Every entry that follows should be output exactly, and every image in it left out.

* [Entries supplied]
/---
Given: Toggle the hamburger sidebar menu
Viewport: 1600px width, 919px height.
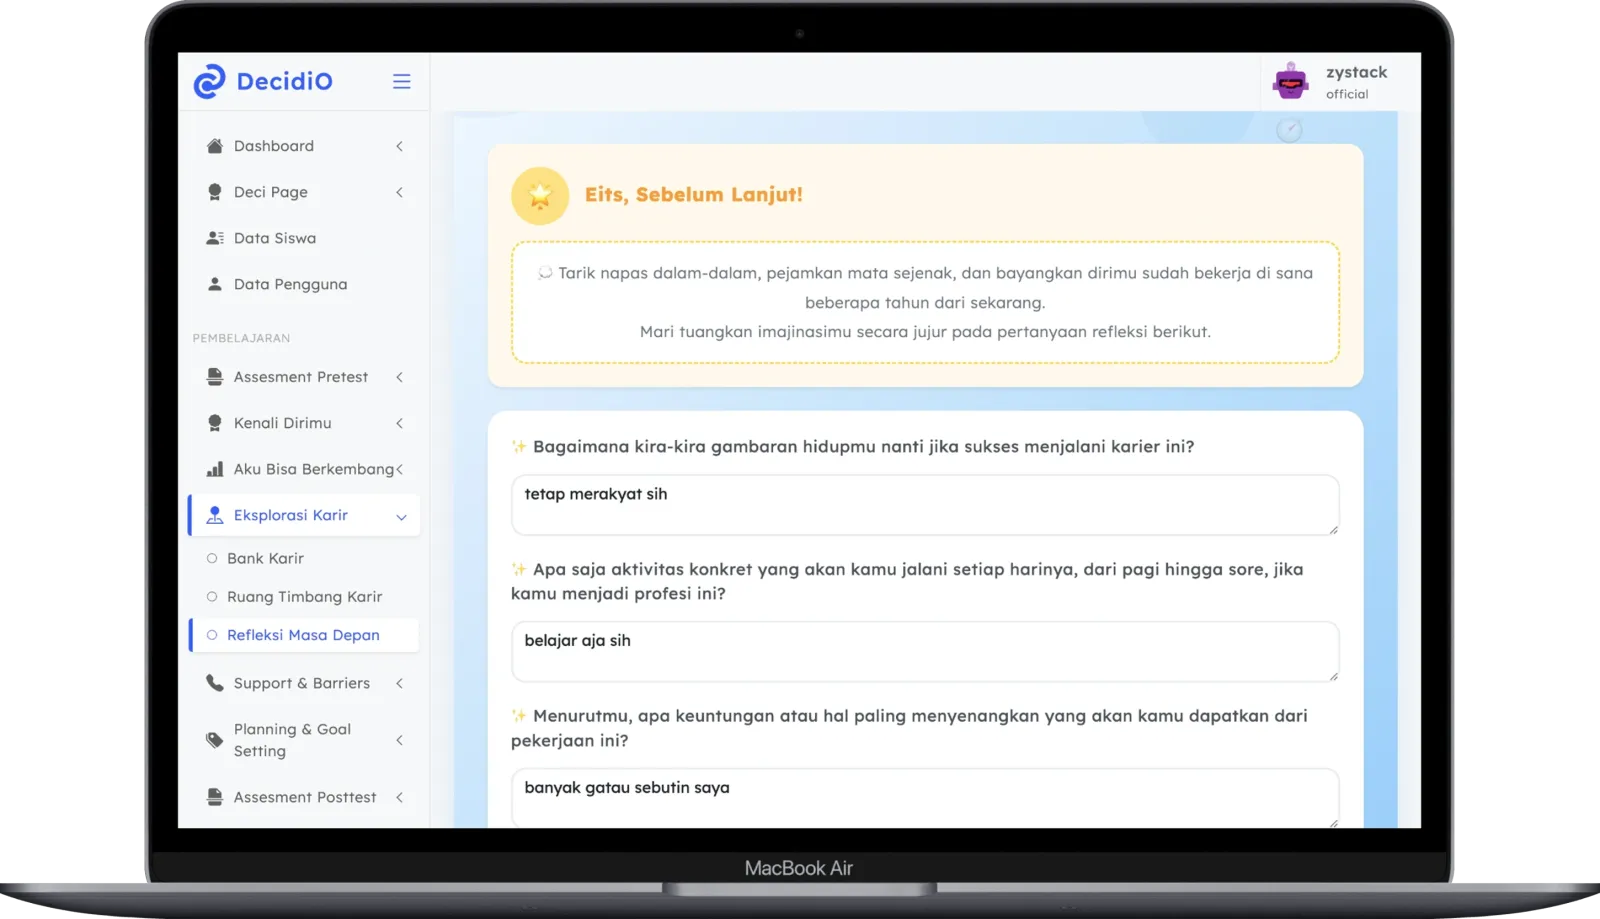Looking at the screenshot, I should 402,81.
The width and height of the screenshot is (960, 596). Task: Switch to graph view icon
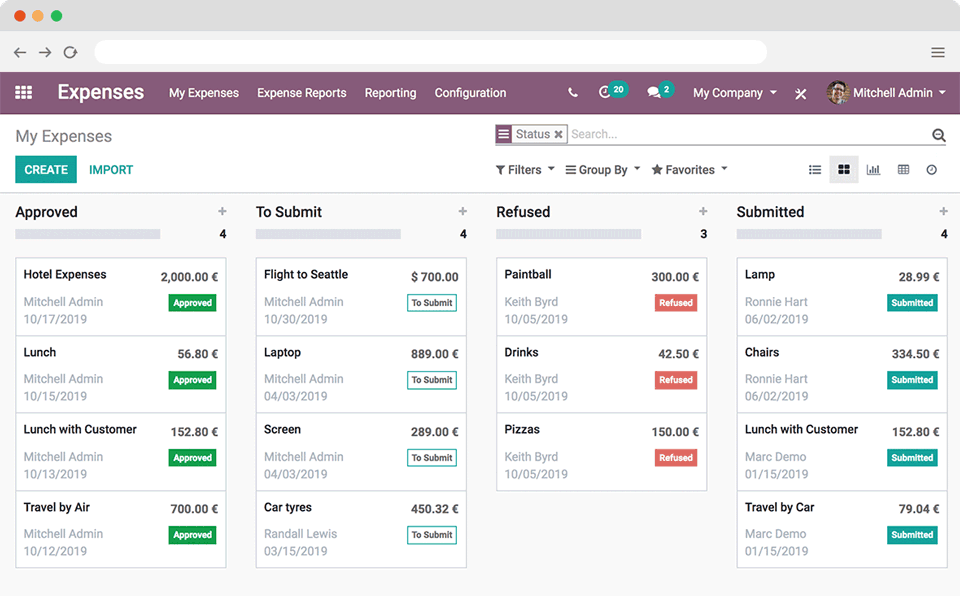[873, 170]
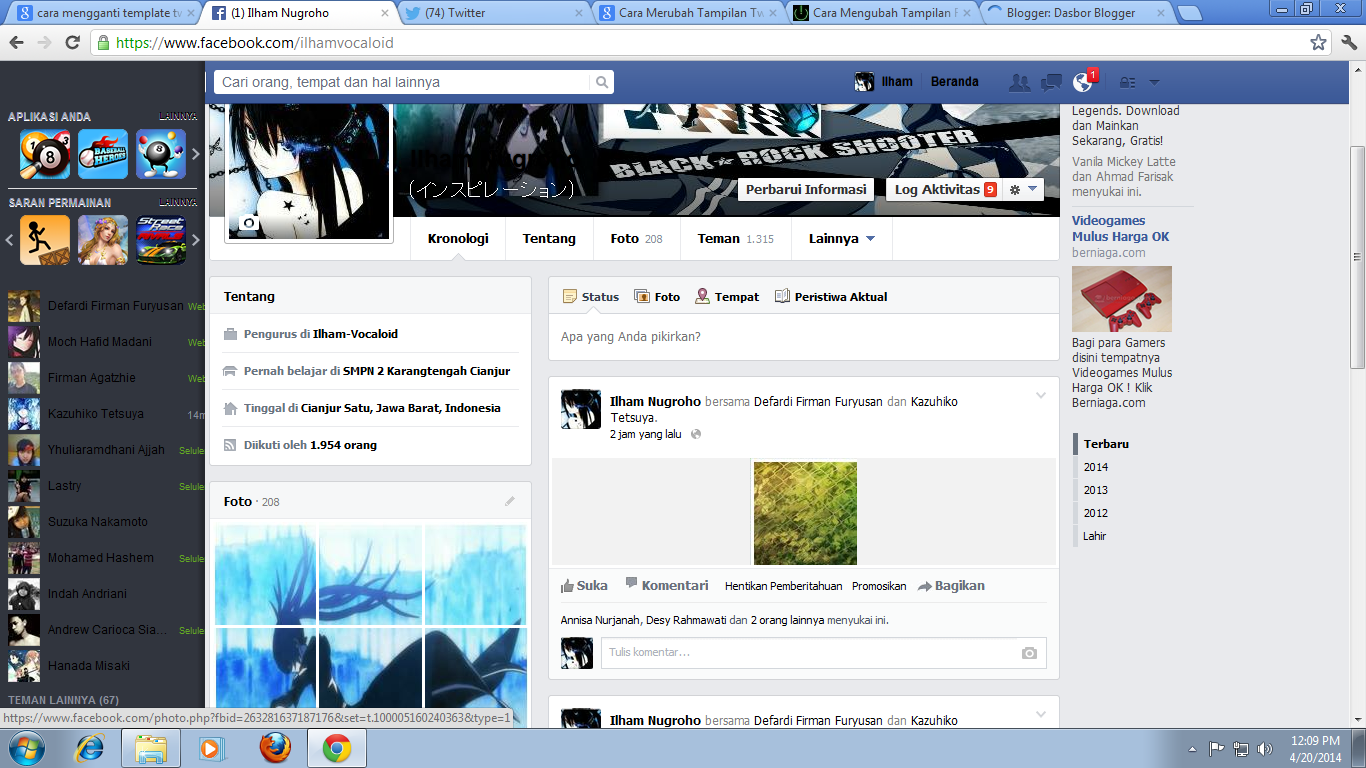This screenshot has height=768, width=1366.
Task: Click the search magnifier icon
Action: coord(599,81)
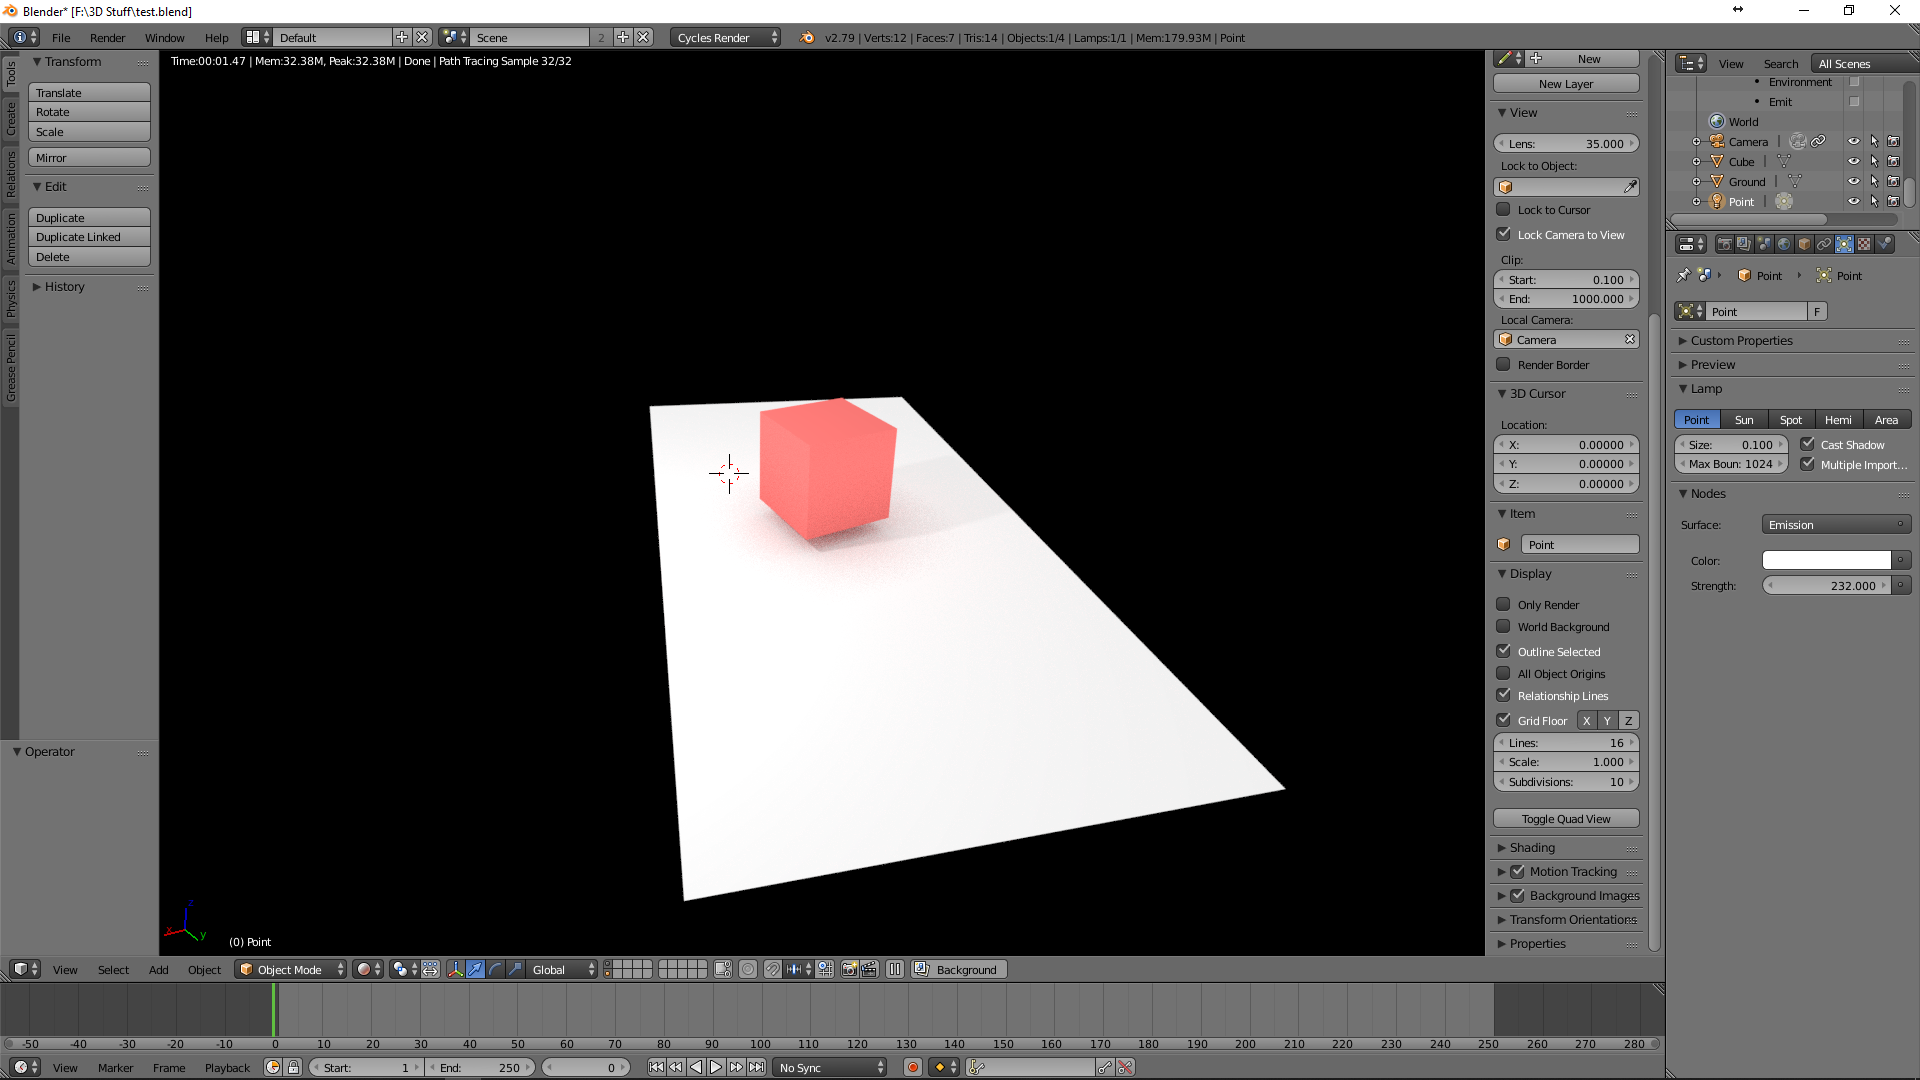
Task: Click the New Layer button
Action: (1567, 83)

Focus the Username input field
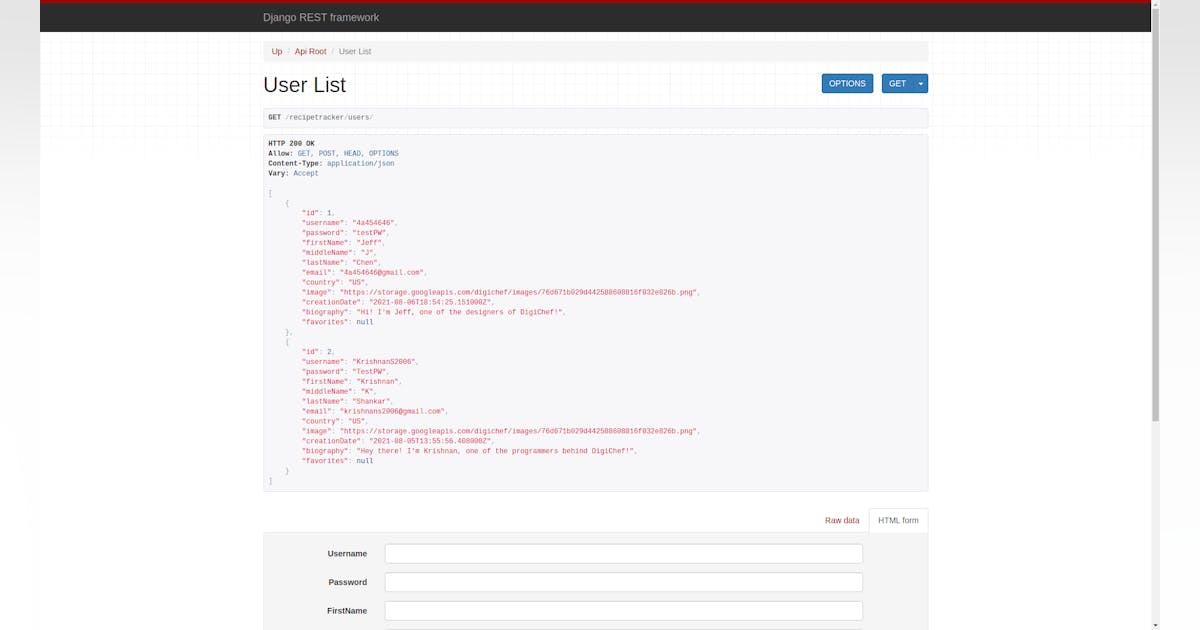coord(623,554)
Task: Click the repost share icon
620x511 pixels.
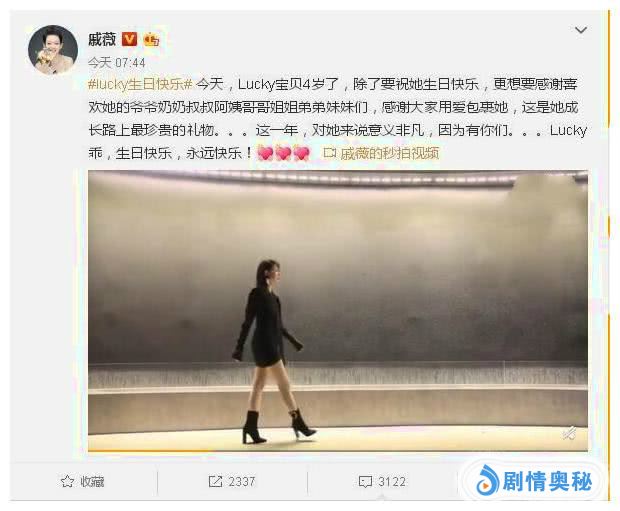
\---
* [Exercise answer]
Given: Toggle the hamburger sidebar menu
Viewport: 1600px width, 919px height.
Looking at the screenshot, I should 402,81.
The width and height of the screenshot is (960, 596). Task: Switch to graph view icon
[873, 170]
This screenshot has height=768, width=1366.
Task: Click the search magnifier icon
Action: coord(599,81)
Task: Click the New Layer button
Action: (1567, 83)

Focus the Username input field
coord(623,554)
Task: Click the repost share icon
620x511 pixels.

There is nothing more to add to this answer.